No Offer or Solicitation

This announcement is not intended to and shall not constitute an offer to sell
or the solicitation of an offer to sell or the solicitation of an offer to buy
any securities or a solicitation of any vote of approval, nor shall there be
any sale of securities in any jurisdiction in which such offer, solicitation
or sale would be unlawful prior to registration or qualification under the
securities laws of any such jurisdiction.

Publication on website

This announcement is required to be published pursuant to Rule 26 of the Code
and will be available, subject to certain restrictions relating to persons
resident in Restricted Jurisdictions, on AAM's website at
 https://www.aam.com/investors (https://www.aam.com/investors) promptly and
in any event by no later than 12 noon (London time) on the business day (as
defined in the Code) following the date of this announcement.

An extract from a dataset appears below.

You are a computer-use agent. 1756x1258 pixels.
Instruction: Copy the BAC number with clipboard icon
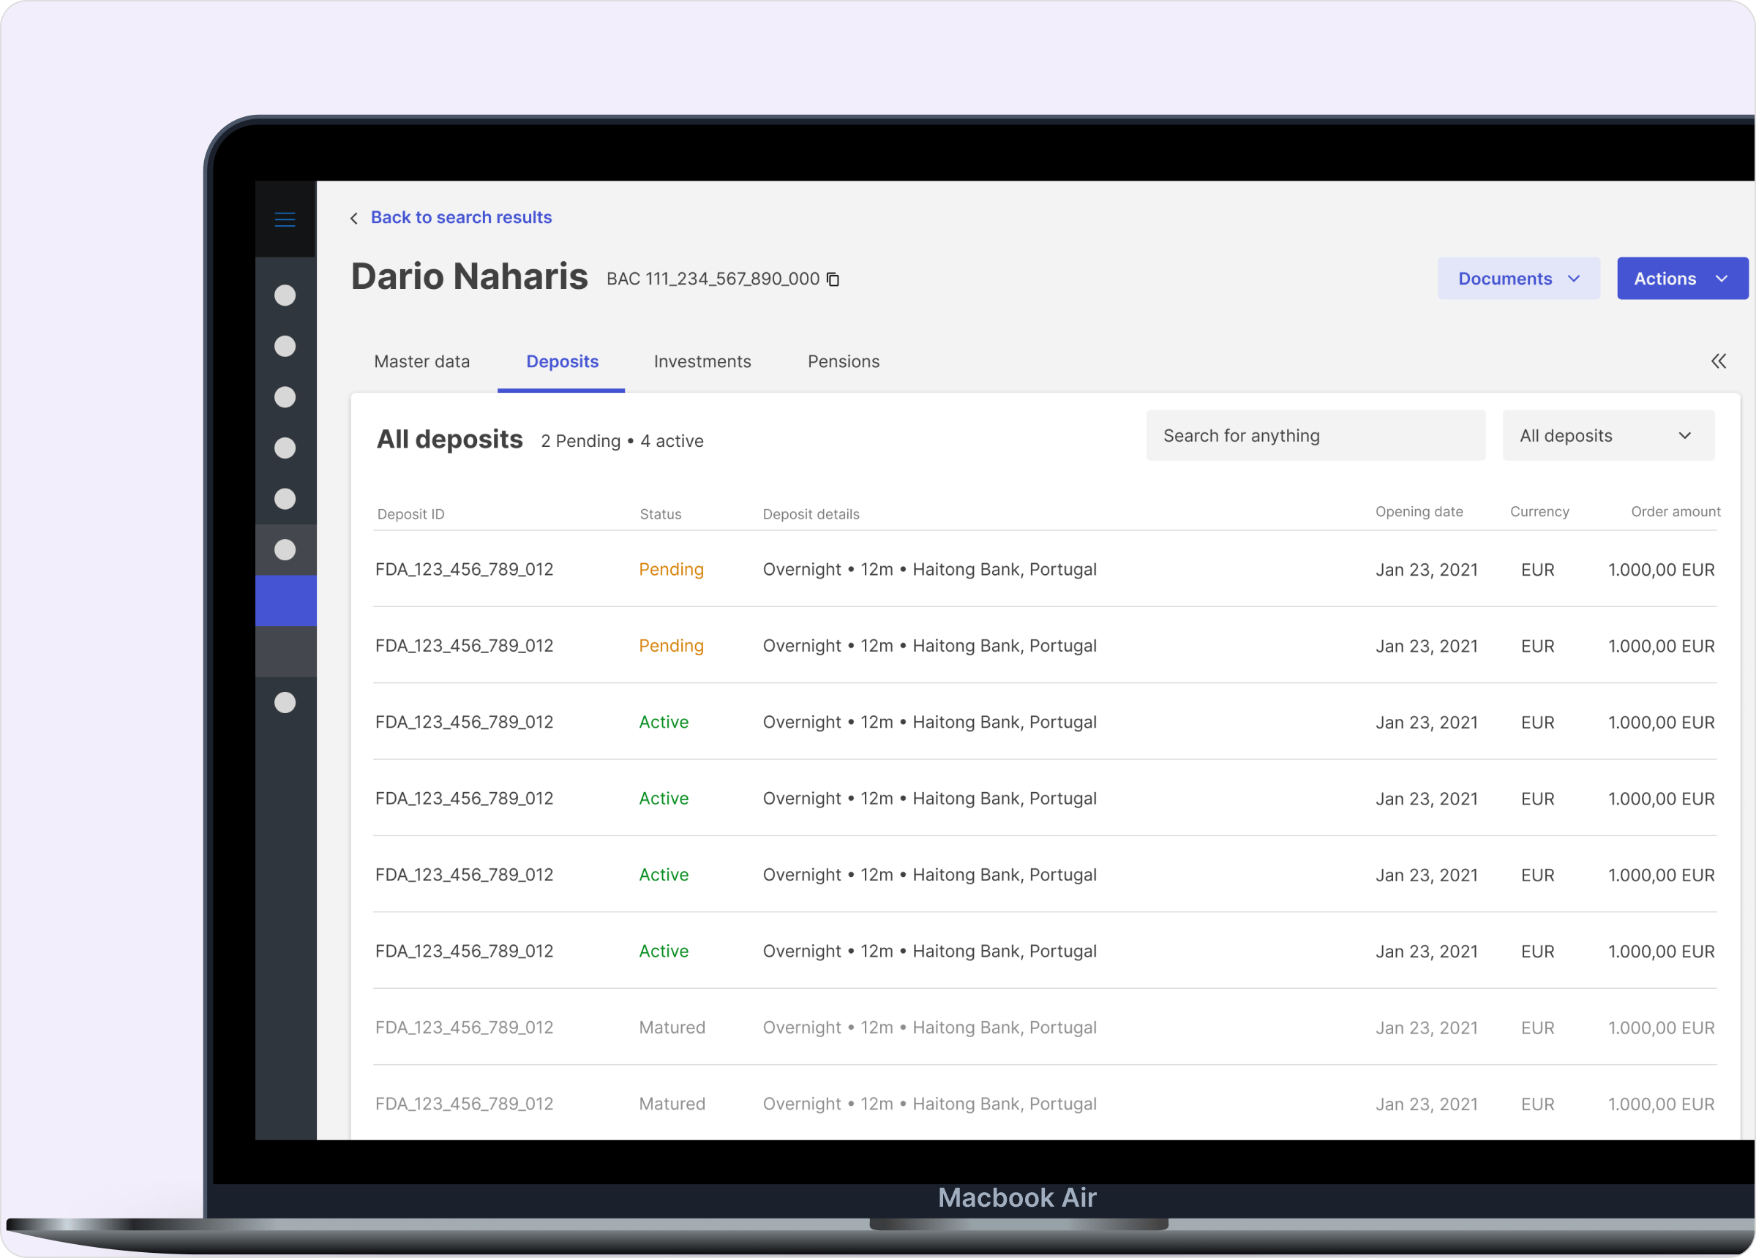833,279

Neither the
content of the websites referred to in this announcement nor the content of
any website accessible from hyperlinks in this announcement is incorporated
into, or forms part of, this announcement.

Rounding

Certain figures included in this announcement have been subjected to rounding
adjustments. Accordingly, figures shown for the same category presented in
different tables may vary slightly and figures shown as totals in certain
tables may not be an arithmetic aggregation of the figures that precede them.

General

If you are in any doubt about the contents of this announcement or the action
you should take, you are recommended to seek your own independent financial
advice immediately from your stockbroker, bank manager, solicitor, accountant
or independent financial adviser duly authorised under FSMA if you are
resident in the United Kingdom or, if not, from another appropriately
authorised independent financial adviser.